Où l'on voit les raisons du recul, en France et dans toute l'Europe, des droites europhobes

Il n’y a pas que la France. En France, le Front national vient une fois de plus de se déchirer avec le départ de Florian Philippot mais c’est dans toute l’Europe, avec une exception allemande, que les nouvelles extrêmes-droites s’essoufflent et patinent après un moment d’ascension qui semblait irrésistible.

C’est vrai de la Grande-Bretagne à la Scandinavie en passant par les Pays-Bas et la première raison en est que ces formations avaient réuni en leur sein et dans leurs électorats des courants extrêmement différents. Elles abritaient, tapis dans l’ombre mais très actifs, des néo-nazis, de nouveaux nazis antisémites et convaincus de la supériorité des Blancs et de l’infériorité des autres races, mais ces dangereux crétins n’auraient pas pesé grand-chose si les nouvelles extrêmes-droites n’avaient pas aussi mobilisé deux autres courants, autrement plus présents dans l’opinion européenne.

---

- Actions à mener
1. Recopiez sans rien changer le passage de l'article sur les droites europhobes qui commence par les mots contenant "Où l'on voit" et se termine par "qui semblait irrésistible.".
2. Reprenez l'article sur le recul des droites europhobes en Europe après sa dernière phrase et poursuivez-en la rédaction.

(Entrées enregistrées)
---

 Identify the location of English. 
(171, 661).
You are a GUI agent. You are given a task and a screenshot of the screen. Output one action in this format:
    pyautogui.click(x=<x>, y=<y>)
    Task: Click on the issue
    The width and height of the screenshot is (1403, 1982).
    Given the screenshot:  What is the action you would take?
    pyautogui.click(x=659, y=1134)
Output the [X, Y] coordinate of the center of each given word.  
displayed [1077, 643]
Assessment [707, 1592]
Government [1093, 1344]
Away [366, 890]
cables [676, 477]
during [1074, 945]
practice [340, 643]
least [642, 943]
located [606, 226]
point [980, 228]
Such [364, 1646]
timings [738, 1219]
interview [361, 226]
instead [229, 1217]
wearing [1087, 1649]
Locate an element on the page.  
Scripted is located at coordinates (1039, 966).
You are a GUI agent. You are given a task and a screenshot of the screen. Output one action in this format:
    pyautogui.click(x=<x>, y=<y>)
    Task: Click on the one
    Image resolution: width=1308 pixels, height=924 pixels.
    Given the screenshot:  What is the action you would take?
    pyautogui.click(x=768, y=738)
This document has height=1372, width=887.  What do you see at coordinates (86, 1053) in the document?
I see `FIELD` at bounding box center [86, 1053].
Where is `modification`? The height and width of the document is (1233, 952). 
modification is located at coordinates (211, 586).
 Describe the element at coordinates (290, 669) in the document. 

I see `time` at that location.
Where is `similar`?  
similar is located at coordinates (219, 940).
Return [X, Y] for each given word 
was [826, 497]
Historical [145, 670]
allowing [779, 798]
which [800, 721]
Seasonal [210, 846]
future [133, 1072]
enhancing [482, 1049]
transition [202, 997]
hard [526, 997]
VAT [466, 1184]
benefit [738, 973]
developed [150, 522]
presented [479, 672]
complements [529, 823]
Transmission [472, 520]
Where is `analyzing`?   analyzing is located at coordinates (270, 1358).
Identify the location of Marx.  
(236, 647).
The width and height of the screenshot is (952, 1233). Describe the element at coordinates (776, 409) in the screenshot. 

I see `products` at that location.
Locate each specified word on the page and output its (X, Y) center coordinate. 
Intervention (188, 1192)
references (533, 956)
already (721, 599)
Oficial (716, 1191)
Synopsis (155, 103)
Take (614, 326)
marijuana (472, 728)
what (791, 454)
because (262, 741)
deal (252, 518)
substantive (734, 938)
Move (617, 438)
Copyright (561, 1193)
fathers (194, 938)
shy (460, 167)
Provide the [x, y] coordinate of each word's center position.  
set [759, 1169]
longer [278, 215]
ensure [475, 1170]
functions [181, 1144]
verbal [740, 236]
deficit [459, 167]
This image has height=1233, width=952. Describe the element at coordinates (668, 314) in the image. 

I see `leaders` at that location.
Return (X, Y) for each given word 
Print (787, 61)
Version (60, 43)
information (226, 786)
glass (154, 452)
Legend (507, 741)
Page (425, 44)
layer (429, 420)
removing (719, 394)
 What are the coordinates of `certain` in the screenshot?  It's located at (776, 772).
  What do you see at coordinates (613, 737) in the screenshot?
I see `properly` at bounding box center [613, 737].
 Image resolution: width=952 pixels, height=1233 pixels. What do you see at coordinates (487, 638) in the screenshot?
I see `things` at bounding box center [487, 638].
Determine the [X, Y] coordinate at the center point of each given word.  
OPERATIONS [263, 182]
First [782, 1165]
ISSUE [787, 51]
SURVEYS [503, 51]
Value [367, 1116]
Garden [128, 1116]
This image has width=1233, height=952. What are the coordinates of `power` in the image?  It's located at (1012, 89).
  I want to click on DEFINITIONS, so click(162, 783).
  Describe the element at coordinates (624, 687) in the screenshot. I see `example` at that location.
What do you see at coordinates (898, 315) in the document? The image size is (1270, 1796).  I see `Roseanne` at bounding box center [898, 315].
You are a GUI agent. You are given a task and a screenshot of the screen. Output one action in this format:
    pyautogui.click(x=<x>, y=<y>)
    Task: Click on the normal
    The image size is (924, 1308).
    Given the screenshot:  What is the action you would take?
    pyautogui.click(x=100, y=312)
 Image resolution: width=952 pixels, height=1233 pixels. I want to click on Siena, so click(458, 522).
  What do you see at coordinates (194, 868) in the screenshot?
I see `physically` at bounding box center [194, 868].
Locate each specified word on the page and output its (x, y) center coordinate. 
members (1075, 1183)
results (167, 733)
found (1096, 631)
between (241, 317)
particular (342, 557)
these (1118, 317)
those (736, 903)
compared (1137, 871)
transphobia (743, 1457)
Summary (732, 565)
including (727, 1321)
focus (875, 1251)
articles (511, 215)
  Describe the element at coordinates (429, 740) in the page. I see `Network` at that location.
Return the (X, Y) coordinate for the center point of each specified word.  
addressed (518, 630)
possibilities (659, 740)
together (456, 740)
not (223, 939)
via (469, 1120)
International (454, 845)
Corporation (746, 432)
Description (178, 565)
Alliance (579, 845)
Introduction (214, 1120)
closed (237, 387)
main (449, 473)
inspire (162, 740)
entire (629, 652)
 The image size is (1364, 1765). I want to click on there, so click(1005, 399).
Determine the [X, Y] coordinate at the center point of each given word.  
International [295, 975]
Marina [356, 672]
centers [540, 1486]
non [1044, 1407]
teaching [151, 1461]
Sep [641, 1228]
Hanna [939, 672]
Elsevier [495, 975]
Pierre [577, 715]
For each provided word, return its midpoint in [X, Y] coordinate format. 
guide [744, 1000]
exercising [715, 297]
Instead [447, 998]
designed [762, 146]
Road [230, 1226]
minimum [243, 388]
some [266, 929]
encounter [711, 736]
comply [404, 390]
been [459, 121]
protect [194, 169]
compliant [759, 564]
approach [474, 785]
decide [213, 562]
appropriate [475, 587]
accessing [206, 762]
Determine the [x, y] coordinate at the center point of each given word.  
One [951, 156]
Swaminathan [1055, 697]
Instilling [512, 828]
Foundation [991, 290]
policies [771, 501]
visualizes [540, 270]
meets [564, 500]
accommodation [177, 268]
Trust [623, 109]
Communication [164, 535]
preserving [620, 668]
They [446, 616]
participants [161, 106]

---

- Réponses par numéro
1.
Où l'on voit les raisons du recul, en France et dans toute l'Europe, des droites europhobes

Il n’y a pas que la France. En France, le Front national vient une fois de plus de se déchirer avec le départ de Florian Philippot mais c’est dans toute l’Europe, avec une exception allemande, que les nouvelles extrêmes-droites s’essoufflent et patinent après un moment d’ascension qui semblait irrésistible.

2.
Le premier est le souverainisme, ce rejet de l’idée même d’unité européenne jugée contraire au patriotisme et à la défense des intérêts nationaux. Le second est l’hostilité à toute évolution du droit du travail, des règles sociales et de l’équilibre entre public et privé, à l’égard, en un mot, de ce qu’on appelle hâtivement le « libéralisme ». Dans un cas, l’on défend la souveraineté nationale, dans l’autre, les acquis sociaux tels qu’ils avaient été définis durant les Trente glorieuses.

Le rejet de l’immigration, de l’islam et même des réfugiés cimentait tout cela sous un même enduit patriotique et national mais il n’en restait pas moins que ces formations réunissaient de francs thatchériens et d’authentiques défenseurs de la protection sociale et de l’Etat providence qui n’ont, bien sûr, rien de commun.

Cette fissure devait finir par se voir et ébranler l’édifice mais il y a une autre raison à la crise de ces formations qui est l’état du monde. Avec un Trump à la Maison-Blanche, un Poutine au Kremlin et la permanence des attentats djihadistes, les opinions européennes tendant à passer sur leurs griefs, même les plus justifiés, contre le fonctionnement de l’Union et à voir la nécessité d’une affirmation politique de l’Europe.

Les extrêmes-droite se retrouvent soudain privées de leur terreau, de cette tête-de-turc européenne qui leur permettait de séduire bien au-delà de leurs frontières, et cela d’autant plus que le Brexit ne parait guère concluant pour les Britanniques.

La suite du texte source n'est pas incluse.